Stored data:

++++++++

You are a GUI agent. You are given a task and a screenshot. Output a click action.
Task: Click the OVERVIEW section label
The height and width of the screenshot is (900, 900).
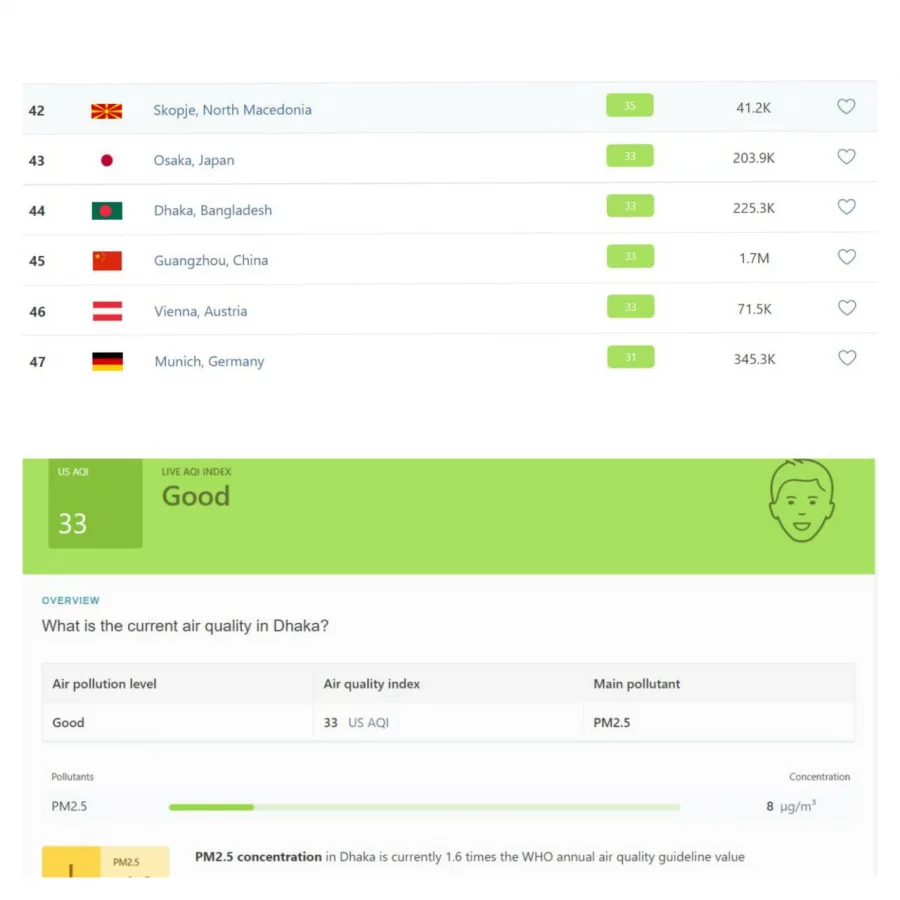pyautogui.click(x=71, y=600)
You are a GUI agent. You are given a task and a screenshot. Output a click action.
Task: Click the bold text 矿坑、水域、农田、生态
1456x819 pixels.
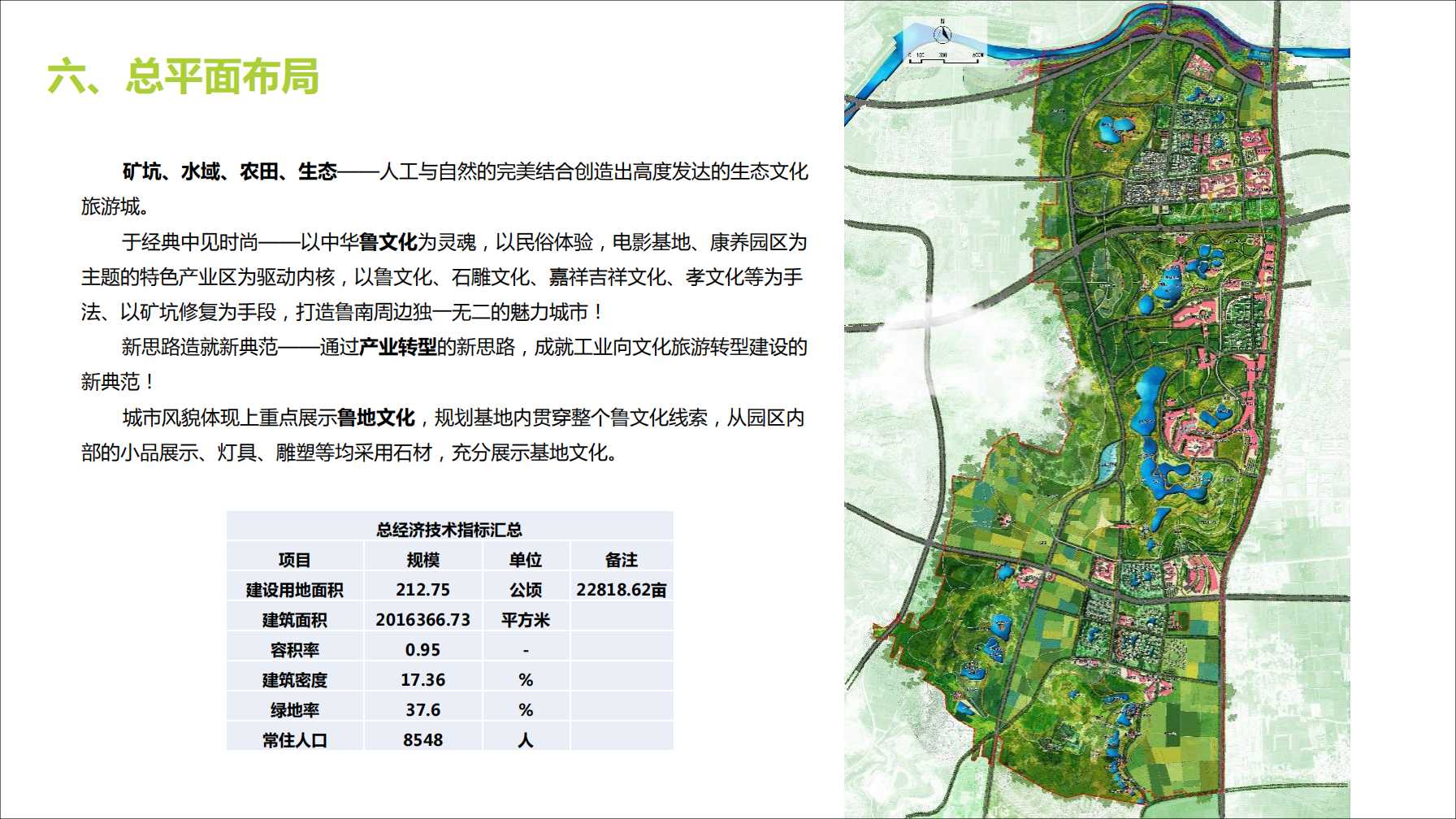pos(229,172)
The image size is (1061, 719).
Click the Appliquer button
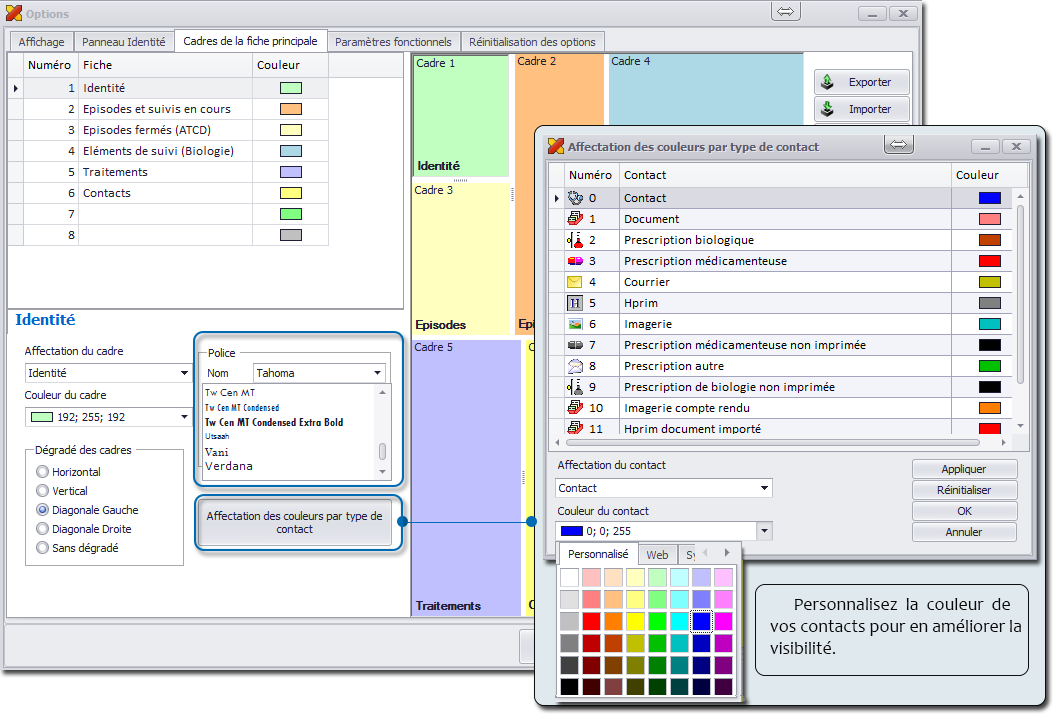964,469
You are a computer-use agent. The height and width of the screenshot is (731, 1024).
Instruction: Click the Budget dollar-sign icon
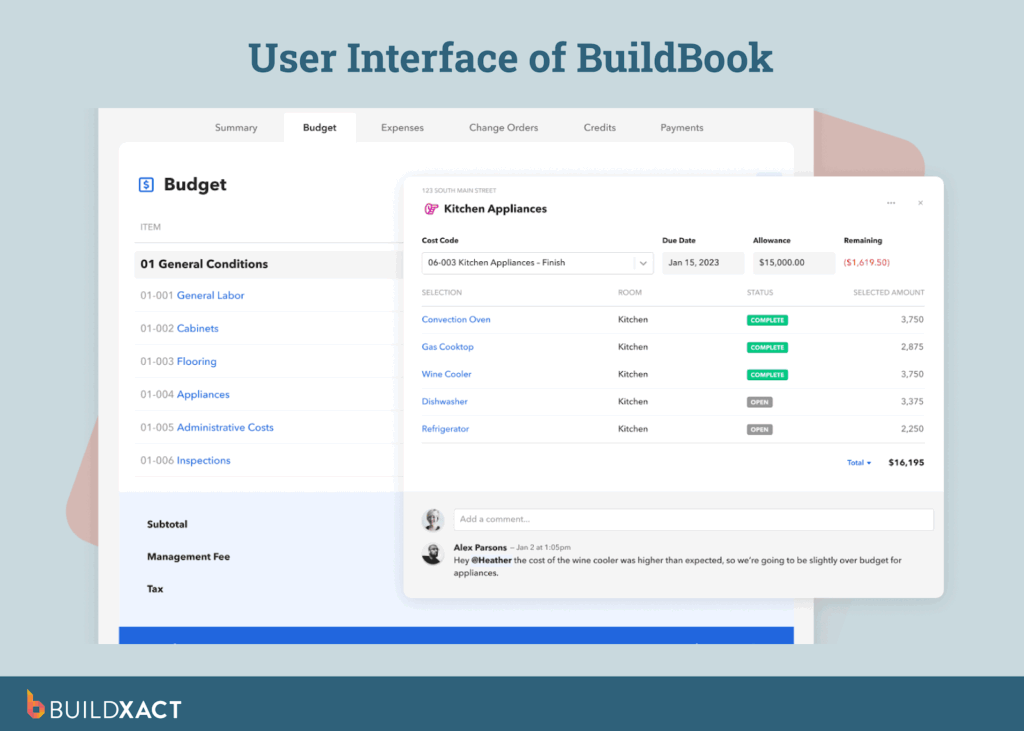pos(146,184)
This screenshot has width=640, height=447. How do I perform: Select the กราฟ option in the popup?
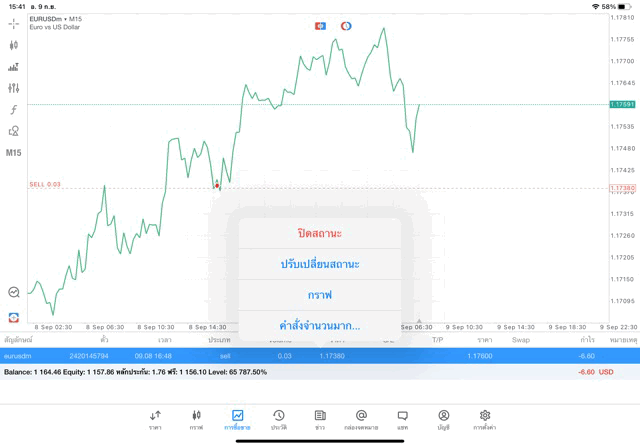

++++++++

| Activity |
Could you write the entries out again exactly, without their pictures?

| Exercise output |
You are a GUI agent. You are given a task and a screenshot. Output a click action.
Task: Click the OVERVIEW section label
The height and width of the screenshot is (900, 900).
pyautogui.click(x=71, y=600)
You are a GUI agent. You are given a task and a screenshot. Output a click action.
Task: Click the bold text 矿坑、水域、农田、生态
1456x819 pixels.
pos(229,172)
The image size is (1061, 719).
Click the Appliquer button
964,469
You are a computer-use agent. The height and width of the screenshot is (731, 1024).
Instruction: Click the Budget dollar-sign icon
pos(146,184)
This screenshot has width=640, height=447. How do I perform: Select the กราฟ option in the popup?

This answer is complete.